EXERCISE REQUIREMENTS: Go to the line containing "This screenshot has height=768, width=1376." below; retype it and all following lines exactly, and leave out the pictures.
+-------+
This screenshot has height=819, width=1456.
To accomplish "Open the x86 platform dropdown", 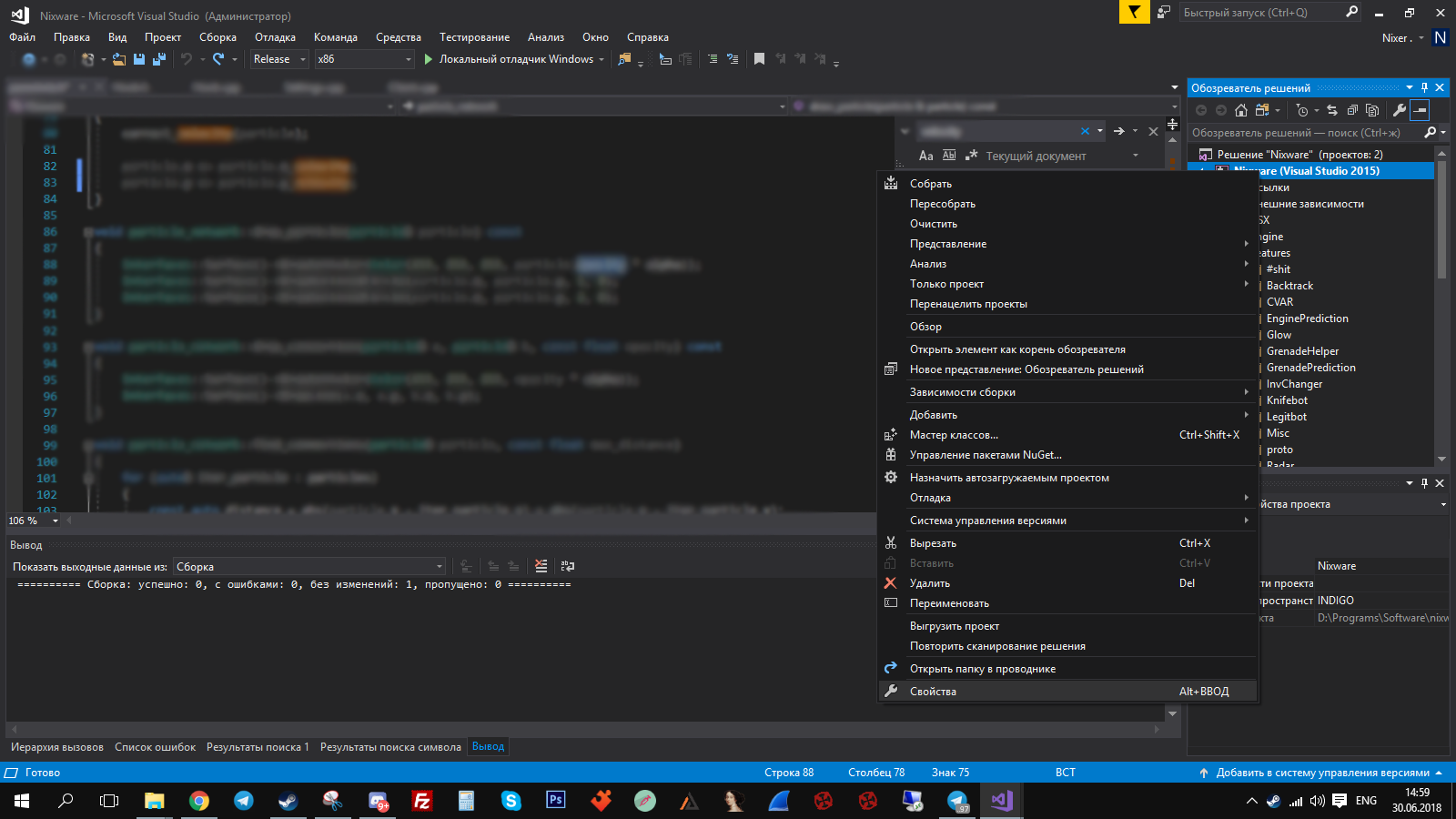I will point(364,59).
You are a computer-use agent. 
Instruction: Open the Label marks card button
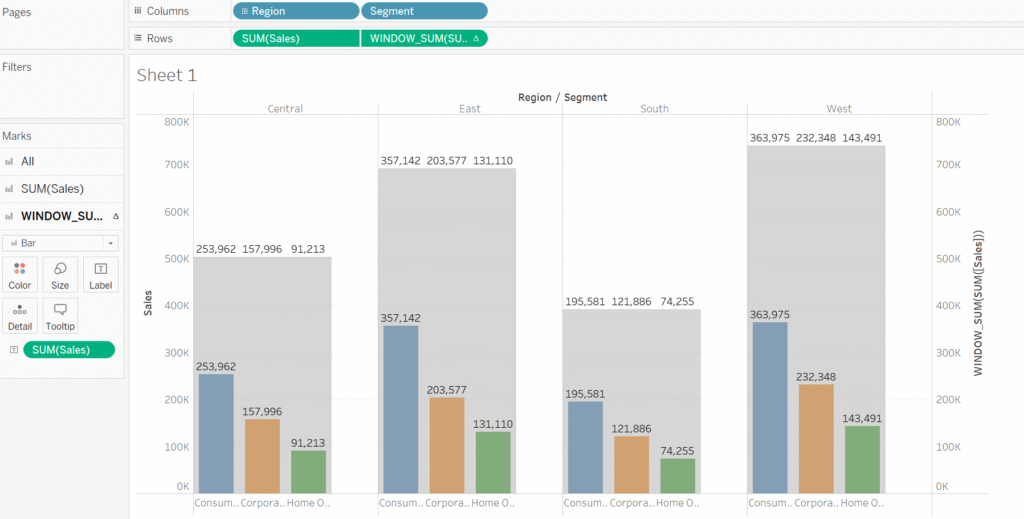pyautogui.click(x=101, y=275)
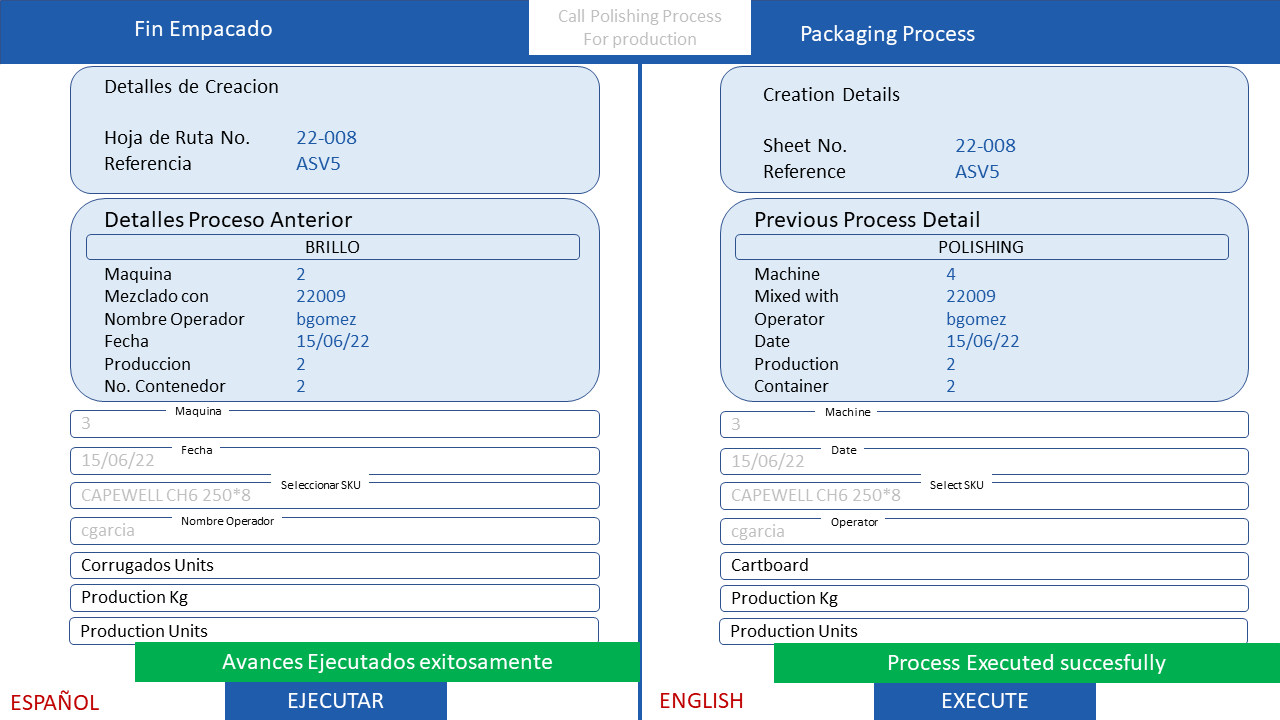The height and width of the screenshot is (720, 1280).
Task: Select the Fin Empacado header tab
Action: pos(203,29)
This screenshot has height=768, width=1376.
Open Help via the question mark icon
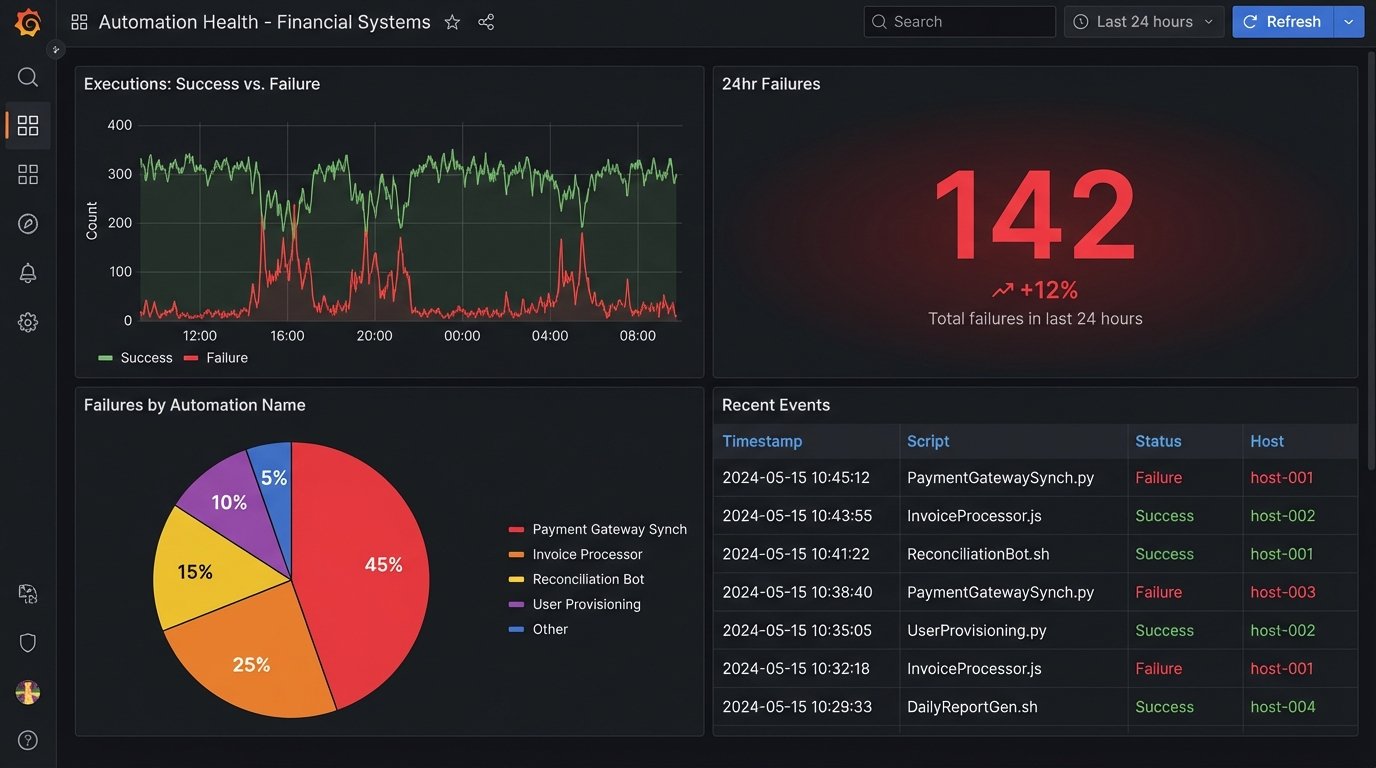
+-------+
SOLUTION FOR THIS EXERCISE:
This screenshot has height=768, width=1376.
Open Help via the question mark icon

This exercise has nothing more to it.